Stability estimates for the sharp spectral gap bound under a curvature-dimension condition

TL;DR

This paper establishes a quantitative stability estimate for the spectral gap in metric-measure spaces with curvature bounds, showing near-minimal spectral gaps imply the measure's pushforward is close to a Beta distribution, using new inequalities and Stein's method.

Contribution

It provides the first sharp stability estimate for spectral gaps in RCD spaces, extending results to infinite and negative dimensions, and introduces new $L^1$ inequalities and distribution approximation techniques.

Findings

Near-minimal spectral gap implies measure pushforward close to Beta distribution.

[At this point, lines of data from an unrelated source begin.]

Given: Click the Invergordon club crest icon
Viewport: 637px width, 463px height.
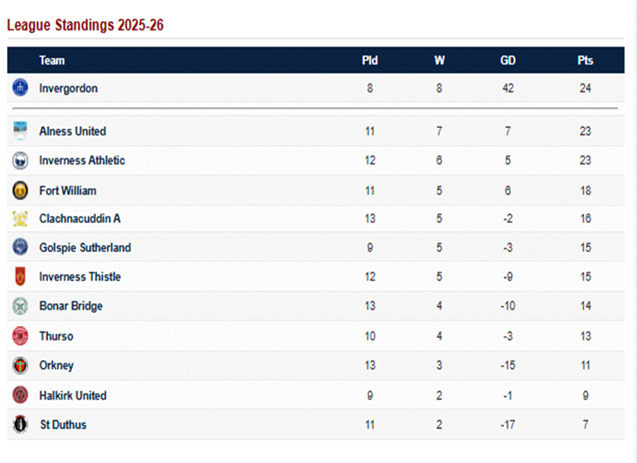Looking at the screenshot, I should click(20, 88).
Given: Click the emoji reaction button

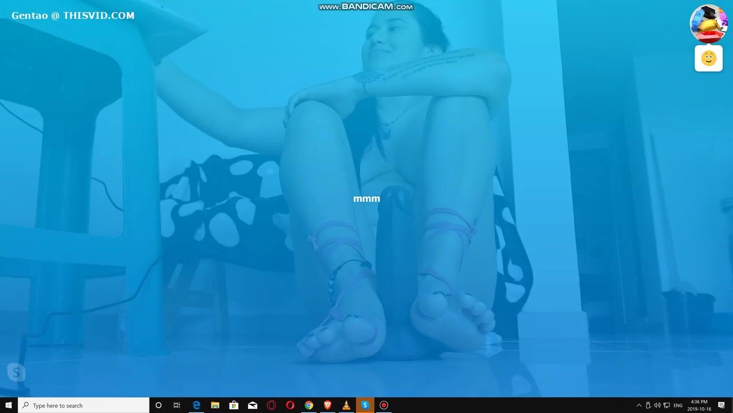Looking at the screenshot, I should 708,59.
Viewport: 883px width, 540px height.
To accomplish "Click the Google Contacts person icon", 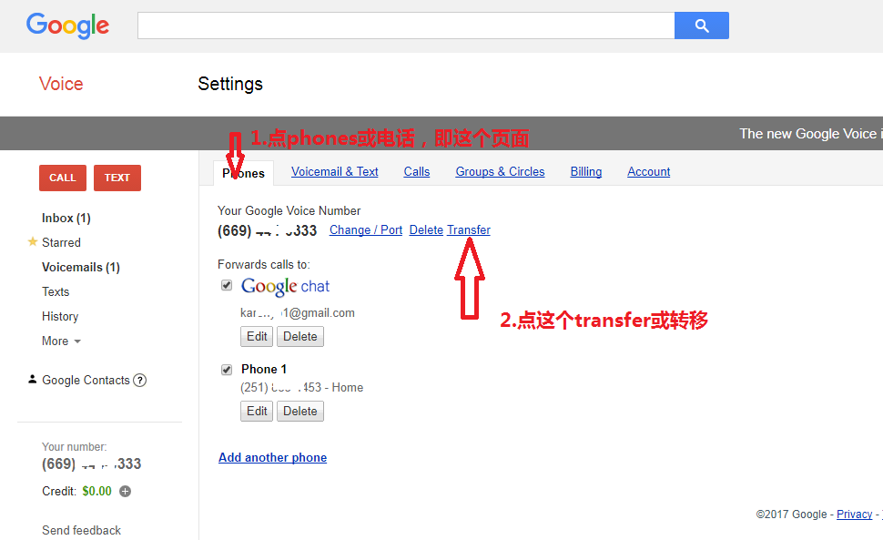I will 32,379.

Develops new $L^1$-functional inequalities for RCD spaces.

Extends stability estimates to infinite and negative dimensions.

Abstract

We study stability of the sharp spectral gap bounds for metric-measure spaces satisfying a curvature bound. Our main result, new even in the smooth setting, is a sharp quantitative estimate showing that if the spectral gap of an RCD$(N-1, N)$ space is almost minimal, then the pushforward of the measure by an eigenfunction associated with the spectral gap is close to a Beta distribution. The proof combines estimates on the eigenfunction obtained via a new $L^1$-functional inequality for RCD spaces with Stein's method for distribution approximation. We also derive analogous, almost sharp, estimates for infinite and negative values of the dimension parameter.